**Records for the exercise:**
-*-*-
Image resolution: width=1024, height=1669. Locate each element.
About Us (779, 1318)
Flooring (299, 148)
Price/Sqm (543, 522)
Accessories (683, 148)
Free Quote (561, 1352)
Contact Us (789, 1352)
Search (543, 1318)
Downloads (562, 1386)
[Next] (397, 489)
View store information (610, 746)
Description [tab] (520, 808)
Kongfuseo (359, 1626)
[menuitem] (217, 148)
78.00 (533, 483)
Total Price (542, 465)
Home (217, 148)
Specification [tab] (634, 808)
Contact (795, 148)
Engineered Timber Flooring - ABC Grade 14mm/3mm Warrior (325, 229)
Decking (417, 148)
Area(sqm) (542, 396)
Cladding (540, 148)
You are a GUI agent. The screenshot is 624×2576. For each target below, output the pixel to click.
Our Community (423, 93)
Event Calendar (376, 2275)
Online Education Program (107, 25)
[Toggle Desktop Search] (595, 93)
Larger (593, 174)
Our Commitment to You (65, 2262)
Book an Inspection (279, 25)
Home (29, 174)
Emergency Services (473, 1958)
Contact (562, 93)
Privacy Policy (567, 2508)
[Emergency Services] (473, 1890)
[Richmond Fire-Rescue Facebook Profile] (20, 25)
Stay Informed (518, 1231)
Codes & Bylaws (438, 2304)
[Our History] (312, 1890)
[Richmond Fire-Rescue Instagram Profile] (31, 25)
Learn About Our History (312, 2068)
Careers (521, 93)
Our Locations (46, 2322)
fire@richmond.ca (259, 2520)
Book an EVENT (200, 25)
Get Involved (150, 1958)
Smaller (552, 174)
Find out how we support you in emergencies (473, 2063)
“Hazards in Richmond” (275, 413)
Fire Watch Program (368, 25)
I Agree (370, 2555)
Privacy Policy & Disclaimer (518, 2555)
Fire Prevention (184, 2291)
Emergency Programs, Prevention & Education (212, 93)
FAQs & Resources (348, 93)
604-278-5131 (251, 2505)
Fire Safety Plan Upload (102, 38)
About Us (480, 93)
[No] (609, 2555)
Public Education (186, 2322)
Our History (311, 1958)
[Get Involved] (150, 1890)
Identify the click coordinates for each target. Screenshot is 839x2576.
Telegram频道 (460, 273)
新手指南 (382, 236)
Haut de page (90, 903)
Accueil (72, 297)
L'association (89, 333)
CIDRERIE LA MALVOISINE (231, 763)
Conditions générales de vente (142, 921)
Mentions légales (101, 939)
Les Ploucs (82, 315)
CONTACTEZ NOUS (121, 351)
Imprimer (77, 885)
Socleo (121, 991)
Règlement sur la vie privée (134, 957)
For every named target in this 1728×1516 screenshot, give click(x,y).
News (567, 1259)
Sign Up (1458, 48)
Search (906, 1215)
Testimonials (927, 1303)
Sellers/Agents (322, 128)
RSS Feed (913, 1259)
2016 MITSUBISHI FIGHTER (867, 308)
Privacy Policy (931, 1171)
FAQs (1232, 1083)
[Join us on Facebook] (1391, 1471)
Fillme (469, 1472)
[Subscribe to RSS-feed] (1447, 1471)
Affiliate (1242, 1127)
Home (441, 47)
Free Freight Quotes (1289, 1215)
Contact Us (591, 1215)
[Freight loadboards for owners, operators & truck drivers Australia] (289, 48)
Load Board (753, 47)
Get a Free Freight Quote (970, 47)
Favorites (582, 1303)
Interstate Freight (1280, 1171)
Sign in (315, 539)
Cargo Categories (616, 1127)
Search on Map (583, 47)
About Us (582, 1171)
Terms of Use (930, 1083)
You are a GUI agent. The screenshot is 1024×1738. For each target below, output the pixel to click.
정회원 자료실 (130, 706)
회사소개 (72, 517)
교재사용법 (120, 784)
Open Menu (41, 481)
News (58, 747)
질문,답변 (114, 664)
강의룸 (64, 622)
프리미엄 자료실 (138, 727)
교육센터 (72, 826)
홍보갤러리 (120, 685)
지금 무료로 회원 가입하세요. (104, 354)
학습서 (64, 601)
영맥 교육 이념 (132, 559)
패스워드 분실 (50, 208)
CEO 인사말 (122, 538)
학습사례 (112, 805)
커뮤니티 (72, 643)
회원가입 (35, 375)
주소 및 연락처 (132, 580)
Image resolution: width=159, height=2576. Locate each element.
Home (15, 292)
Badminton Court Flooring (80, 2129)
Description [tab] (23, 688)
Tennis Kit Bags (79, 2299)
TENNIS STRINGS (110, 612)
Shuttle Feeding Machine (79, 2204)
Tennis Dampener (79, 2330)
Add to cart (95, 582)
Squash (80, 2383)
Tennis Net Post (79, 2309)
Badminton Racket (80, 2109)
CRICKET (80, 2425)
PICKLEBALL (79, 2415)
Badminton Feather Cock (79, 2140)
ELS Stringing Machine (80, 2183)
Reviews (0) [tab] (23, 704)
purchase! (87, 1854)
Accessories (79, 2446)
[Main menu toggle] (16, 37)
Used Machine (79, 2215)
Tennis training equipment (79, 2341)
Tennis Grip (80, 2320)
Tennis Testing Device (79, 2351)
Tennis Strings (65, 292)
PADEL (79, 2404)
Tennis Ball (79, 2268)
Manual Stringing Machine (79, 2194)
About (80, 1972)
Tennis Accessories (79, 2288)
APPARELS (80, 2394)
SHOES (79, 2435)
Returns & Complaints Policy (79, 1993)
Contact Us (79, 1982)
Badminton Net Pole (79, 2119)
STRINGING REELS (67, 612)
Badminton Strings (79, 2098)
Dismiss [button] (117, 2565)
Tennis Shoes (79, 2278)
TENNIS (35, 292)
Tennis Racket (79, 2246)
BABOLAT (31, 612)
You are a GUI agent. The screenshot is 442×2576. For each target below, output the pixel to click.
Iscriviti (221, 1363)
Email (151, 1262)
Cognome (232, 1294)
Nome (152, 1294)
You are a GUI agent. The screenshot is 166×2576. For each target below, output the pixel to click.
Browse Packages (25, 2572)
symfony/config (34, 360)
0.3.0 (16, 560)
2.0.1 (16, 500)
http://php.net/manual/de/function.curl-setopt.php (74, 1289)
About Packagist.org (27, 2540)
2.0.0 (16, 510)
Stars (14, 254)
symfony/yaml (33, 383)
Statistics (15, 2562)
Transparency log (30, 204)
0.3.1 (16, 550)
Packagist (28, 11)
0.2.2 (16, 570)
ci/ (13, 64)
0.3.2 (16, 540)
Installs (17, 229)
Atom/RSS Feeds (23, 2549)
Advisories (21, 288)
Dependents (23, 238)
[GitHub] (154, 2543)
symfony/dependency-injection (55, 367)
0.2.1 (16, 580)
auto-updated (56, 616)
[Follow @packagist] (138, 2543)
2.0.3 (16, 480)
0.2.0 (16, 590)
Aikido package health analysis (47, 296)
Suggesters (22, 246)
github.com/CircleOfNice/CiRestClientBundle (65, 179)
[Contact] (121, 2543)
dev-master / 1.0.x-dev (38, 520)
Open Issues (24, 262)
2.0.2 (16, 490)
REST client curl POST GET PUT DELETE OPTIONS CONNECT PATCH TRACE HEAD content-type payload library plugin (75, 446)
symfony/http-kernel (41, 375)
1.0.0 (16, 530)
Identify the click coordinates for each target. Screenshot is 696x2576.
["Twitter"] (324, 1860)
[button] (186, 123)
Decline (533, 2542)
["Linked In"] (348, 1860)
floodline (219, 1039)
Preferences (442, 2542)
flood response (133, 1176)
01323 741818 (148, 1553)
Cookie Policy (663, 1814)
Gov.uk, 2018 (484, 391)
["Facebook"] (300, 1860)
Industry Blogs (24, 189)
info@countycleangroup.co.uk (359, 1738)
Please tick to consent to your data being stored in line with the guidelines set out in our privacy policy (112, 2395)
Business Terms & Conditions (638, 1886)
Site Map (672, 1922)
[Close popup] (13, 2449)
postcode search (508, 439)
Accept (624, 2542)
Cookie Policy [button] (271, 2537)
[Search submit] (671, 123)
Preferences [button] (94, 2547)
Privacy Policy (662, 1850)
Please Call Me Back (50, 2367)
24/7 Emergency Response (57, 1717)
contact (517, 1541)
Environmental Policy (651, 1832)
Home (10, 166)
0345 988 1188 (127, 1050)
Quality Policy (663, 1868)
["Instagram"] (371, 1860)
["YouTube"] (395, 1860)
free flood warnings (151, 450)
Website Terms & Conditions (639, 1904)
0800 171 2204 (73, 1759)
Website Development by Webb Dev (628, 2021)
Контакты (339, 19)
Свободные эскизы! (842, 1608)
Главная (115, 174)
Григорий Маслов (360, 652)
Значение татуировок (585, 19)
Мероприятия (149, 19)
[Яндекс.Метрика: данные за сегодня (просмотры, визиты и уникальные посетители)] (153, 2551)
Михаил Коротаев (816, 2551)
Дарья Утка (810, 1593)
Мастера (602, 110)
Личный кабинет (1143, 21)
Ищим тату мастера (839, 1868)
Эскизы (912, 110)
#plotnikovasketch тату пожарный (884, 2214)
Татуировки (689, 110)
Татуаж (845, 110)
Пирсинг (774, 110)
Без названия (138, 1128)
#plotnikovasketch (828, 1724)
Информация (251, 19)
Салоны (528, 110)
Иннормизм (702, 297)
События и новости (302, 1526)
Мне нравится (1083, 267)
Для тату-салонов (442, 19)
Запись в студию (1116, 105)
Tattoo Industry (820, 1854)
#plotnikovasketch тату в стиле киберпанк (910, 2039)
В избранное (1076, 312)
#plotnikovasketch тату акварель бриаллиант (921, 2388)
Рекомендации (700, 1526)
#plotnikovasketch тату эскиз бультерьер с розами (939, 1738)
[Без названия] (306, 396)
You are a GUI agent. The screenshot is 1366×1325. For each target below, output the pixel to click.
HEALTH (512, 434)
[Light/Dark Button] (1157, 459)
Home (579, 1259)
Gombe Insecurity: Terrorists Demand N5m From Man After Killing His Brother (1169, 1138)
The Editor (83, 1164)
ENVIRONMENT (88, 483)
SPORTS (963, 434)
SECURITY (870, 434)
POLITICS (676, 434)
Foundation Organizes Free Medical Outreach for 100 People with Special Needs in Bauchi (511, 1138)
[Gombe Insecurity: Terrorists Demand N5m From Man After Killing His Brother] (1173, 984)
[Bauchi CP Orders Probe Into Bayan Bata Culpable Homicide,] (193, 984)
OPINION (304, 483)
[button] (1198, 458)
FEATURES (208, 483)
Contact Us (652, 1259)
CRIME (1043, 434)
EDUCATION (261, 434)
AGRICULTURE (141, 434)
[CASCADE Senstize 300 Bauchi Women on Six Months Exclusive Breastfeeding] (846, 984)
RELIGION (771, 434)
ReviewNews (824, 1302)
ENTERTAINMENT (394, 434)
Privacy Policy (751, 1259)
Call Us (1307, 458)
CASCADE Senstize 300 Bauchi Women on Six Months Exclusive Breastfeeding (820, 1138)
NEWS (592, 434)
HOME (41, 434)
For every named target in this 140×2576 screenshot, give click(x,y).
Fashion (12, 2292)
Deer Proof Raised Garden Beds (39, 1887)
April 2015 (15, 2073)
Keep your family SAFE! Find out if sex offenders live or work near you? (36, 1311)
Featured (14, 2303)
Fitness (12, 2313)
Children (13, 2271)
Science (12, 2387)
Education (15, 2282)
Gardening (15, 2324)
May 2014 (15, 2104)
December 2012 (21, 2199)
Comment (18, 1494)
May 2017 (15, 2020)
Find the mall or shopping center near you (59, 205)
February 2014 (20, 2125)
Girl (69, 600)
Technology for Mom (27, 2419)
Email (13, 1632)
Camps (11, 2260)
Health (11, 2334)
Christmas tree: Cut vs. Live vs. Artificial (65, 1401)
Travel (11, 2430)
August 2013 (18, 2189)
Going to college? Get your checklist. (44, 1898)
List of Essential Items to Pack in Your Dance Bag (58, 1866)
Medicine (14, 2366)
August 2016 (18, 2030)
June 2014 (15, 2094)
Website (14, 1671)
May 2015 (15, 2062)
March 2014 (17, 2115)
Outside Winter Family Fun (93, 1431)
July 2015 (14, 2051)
-*-*-
**What is needed:**
Scan the material for the word "CASCADE". Return every line where it is found.

**Solution for this exercise:**
[CASCADE Senstize 300 Bauchi Women on Six Months Exclusive Breastfeeding] (846, 984)
CASCADE Senstize 300 Bauchi Women on Six Months Exclusive Breastfeeding (820, 1138)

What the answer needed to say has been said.